### REQUIRED WORK
Edit the stretch of the listing from the line containing "This screenshot has height=717, width=951." through the line containing "center [332, 341].", giving those lines again with "Find the location of" replaced by "Locate" and everything else unchanged.

### INPUT DATA
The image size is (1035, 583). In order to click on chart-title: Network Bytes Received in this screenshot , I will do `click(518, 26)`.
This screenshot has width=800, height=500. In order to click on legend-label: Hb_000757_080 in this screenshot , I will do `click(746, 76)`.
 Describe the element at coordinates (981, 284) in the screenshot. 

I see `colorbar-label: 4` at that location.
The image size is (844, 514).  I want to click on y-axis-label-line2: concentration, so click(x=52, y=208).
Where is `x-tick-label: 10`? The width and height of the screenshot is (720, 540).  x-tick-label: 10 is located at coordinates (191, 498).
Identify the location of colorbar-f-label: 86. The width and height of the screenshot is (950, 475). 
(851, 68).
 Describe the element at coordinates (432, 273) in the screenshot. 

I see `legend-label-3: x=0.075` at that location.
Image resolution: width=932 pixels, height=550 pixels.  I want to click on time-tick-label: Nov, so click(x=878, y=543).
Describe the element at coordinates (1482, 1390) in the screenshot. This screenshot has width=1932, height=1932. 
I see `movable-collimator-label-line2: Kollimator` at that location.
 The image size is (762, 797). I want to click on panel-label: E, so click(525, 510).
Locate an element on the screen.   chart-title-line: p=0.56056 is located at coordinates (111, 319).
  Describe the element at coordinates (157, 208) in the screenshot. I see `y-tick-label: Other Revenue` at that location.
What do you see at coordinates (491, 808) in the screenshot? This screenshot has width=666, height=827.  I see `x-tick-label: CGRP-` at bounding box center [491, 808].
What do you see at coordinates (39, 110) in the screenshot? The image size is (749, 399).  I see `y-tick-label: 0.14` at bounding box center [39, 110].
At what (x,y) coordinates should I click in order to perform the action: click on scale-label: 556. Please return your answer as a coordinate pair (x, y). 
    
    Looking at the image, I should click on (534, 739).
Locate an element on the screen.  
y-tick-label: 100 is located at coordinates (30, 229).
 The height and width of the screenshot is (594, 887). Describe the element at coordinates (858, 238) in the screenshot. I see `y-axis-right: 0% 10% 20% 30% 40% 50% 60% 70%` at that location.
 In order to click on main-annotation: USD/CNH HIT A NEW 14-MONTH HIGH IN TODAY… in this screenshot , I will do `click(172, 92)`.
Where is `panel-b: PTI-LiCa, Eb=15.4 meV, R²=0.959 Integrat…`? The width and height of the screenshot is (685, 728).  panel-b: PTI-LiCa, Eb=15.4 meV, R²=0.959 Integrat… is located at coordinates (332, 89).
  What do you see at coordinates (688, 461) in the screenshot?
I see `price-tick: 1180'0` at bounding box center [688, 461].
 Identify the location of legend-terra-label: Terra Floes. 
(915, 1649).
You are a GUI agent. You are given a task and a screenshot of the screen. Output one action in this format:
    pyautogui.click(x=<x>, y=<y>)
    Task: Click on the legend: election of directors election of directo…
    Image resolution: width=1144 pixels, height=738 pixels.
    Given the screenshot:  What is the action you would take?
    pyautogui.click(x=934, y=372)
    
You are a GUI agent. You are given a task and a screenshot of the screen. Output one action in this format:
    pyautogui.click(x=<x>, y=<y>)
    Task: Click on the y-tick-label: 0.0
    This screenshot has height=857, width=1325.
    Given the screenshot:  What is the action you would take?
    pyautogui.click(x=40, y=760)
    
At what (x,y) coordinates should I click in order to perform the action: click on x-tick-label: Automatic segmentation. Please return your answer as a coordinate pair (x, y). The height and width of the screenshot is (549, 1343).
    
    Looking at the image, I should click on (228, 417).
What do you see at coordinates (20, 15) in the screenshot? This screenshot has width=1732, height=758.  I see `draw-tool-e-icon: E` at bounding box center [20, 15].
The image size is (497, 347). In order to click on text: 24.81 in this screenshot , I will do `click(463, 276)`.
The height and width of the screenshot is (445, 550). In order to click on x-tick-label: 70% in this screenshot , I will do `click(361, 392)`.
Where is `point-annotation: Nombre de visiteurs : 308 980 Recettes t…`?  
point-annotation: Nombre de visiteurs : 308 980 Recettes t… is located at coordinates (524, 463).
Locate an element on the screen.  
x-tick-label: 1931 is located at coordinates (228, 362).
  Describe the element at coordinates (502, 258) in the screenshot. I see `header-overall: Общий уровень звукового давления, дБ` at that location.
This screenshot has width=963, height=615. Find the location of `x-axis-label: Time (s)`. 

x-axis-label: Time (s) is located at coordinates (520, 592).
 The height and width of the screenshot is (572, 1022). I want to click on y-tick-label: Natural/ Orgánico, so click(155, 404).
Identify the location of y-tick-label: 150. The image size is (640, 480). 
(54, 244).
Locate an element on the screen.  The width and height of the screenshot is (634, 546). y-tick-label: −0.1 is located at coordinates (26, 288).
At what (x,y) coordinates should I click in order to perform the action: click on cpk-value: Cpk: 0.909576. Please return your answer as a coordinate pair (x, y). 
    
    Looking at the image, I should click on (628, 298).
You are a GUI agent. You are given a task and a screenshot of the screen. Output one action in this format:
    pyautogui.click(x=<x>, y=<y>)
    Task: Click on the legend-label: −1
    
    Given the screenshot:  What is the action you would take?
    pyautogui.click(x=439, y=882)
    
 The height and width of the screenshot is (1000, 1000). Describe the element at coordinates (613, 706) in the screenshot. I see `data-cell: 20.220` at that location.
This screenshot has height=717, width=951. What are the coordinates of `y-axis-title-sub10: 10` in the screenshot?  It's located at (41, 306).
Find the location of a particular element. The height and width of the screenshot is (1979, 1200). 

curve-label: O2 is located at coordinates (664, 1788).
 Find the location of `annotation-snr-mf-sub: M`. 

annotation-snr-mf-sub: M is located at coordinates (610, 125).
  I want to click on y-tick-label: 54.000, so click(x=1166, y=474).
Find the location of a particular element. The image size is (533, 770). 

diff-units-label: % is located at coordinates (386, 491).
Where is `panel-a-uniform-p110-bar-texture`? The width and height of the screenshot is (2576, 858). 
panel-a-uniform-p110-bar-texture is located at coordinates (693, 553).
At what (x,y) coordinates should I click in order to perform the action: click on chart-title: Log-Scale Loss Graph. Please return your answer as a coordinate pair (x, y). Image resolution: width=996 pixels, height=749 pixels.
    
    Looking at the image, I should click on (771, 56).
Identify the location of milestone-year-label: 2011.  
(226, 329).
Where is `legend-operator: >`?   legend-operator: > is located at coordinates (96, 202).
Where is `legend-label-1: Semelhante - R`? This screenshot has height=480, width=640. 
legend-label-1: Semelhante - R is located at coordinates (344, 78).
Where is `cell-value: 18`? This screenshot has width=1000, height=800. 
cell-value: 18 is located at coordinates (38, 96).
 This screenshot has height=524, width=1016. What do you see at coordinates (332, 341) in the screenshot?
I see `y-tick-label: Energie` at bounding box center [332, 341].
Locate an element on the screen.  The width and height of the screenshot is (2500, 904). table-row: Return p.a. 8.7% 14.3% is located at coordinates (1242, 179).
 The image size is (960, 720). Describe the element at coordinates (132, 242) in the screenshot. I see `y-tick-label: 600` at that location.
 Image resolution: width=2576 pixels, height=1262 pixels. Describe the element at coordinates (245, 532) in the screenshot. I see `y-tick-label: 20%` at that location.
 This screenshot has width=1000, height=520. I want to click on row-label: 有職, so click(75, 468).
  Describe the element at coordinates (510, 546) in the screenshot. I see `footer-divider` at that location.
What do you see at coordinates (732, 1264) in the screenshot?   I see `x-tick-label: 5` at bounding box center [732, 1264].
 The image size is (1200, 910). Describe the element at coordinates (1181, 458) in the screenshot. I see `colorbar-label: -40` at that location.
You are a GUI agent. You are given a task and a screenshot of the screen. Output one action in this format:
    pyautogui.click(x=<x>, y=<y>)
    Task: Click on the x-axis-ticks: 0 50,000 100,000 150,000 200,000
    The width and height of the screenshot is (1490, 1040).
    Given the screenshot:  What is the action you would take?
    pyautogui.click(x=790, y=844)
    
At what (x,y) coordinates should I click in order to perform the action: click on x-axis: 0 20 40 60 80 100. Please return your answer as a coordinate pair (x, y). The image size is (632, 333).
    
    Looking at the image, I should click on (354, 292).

### WRITTEN ANSWER
This screenshot has height=717, width=951. What are the coordinates of `y-axis-title-sub10: 10` in the screenshot?  It's located at (41, 306).
Locate a particular element. The height and width of the screenshot is (1979, 1200). 

curve-label: O2 is located at coordinates (664, 1788).
 Locate `annotation-snr-mf-sub: M`. 

annotation-snr-mf-sub: M is located at coordinates (610, 125).
  I want to click on y-tick-label: 54.000, so click(x=1166, y=474).
Locate a particular element. The image size is (533, 770). 

diff-units-label: % is located at coordinates (386, 491).
Where is `panel-a-uniform-p110-bar-texture`? The width and height of the screenshot is (2576, 858). 
panel-a-uniform-p110-bar-texture is located at coordinates (693, 553).
At what (x,y) coordinates should I click in order to perform the action: click on chart-title: Log-Scale Loss Graph. Please return your answer as a coordinate pair (x, y). Image resolution: width=996 pixels, height=749 pixels.
    
    Looking at the image, I should click on (771, 56).
Identify the location of milestone-year-label: 2011.  
(226, 329).
Where is `legend-operator: >`?   legend-operator: > is located at coordinates (96, 202).
Where is `legend-label-1: Semelhante - R`? This screenshot has height=480, width=640. 
legend-label-1: Semelhante - R is located at coordinates (344, 78).
Where is `cell-value: 18`? This screenshot has width=1000, height=800. 
cell-value: 18 is located at coordinates (38, 96).
 This screenshot has height=524, width=1016. What do you see at coordinates (332, 341) in the screenshot?
I see `y-tick-label: Energie` at bounding box center [332, 341].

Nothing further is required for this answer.